- Task brief -
Retype, word for word, every line starting at the line with "Viewport: 443px width, 218px height." and ending with the final line of the entries; skip the pictures.

- Available data -
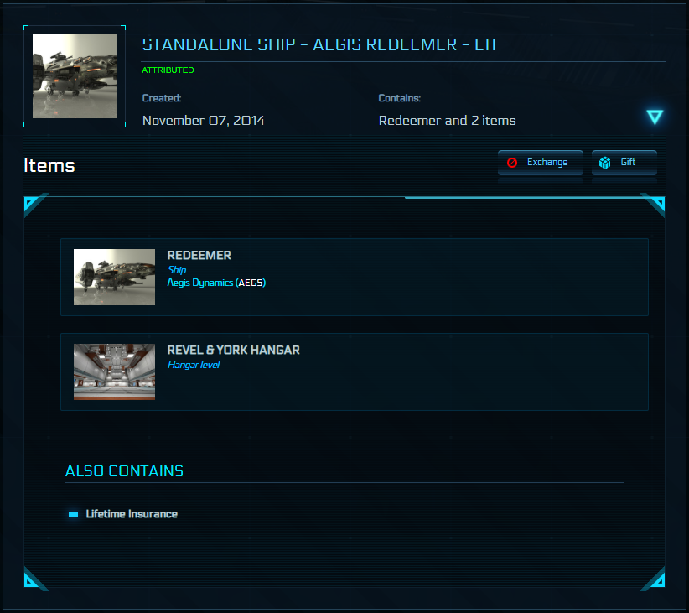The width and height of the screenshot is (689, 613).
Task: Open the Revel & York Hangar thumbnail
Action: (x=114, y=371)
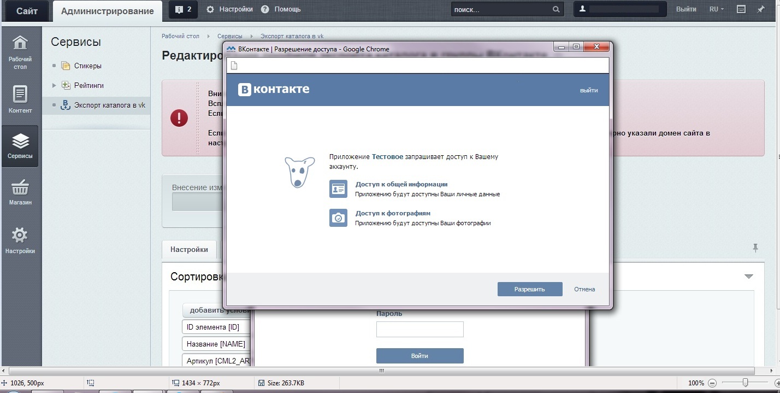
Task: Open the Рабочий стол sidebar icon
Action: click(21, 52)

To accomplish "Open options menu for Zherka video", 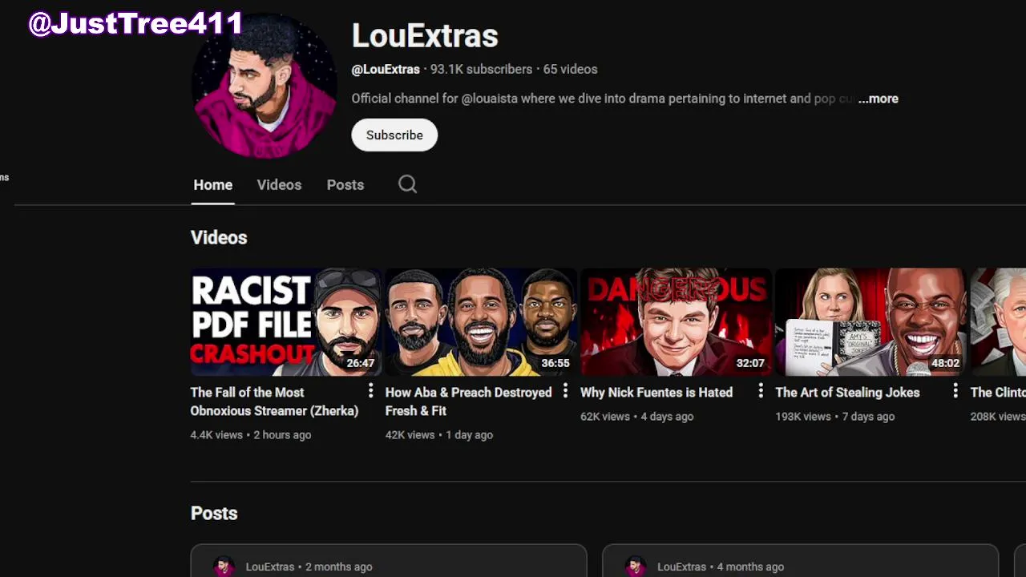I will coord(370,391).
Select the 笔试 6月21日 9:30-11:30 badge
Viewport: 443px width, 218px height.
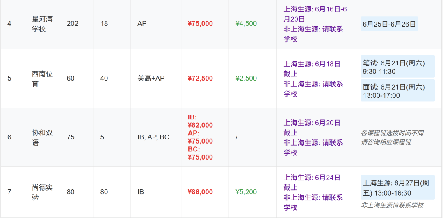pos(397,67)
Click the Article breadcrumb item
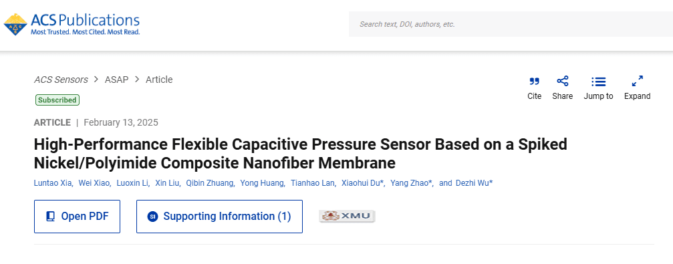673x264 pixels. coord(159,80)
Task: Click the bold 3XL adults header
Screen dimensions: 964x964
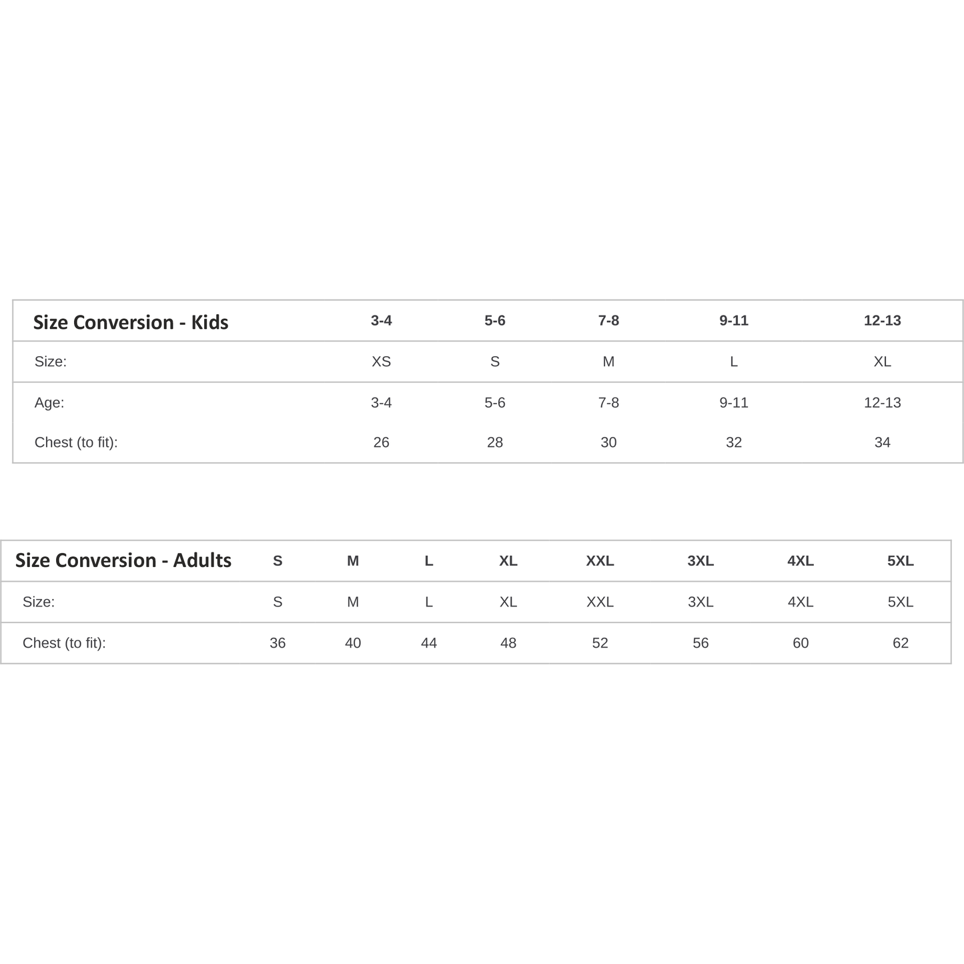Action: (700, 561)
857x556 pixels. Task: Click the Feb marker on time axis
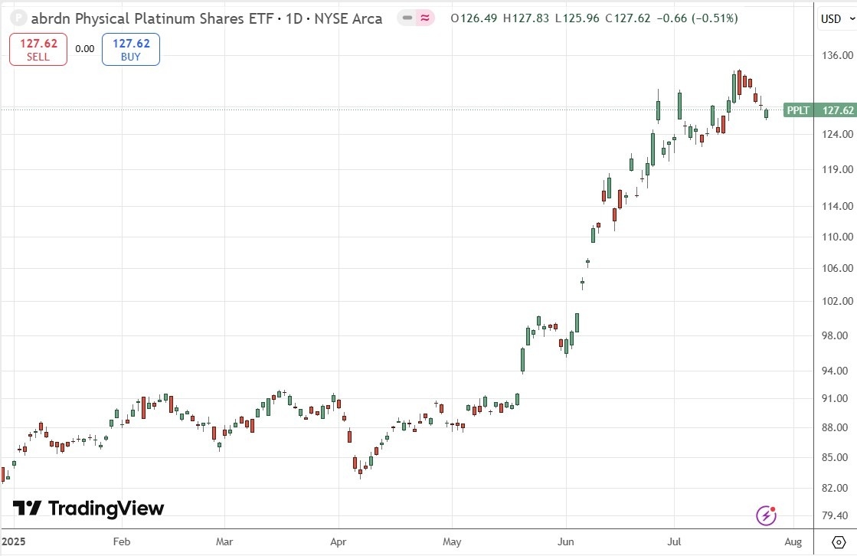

- Answer to this exercise -
Viewport: 443px width, 218px height.
pos(397,67)
Click the Article breadcrumb item
673x264 pixels. coord(159,80)
Task: Click the bold 3XL adults header
Screen dimensions: 964x964
Action: (700, 561)
857x556 pixels. Task: Click the Feb marker on time axis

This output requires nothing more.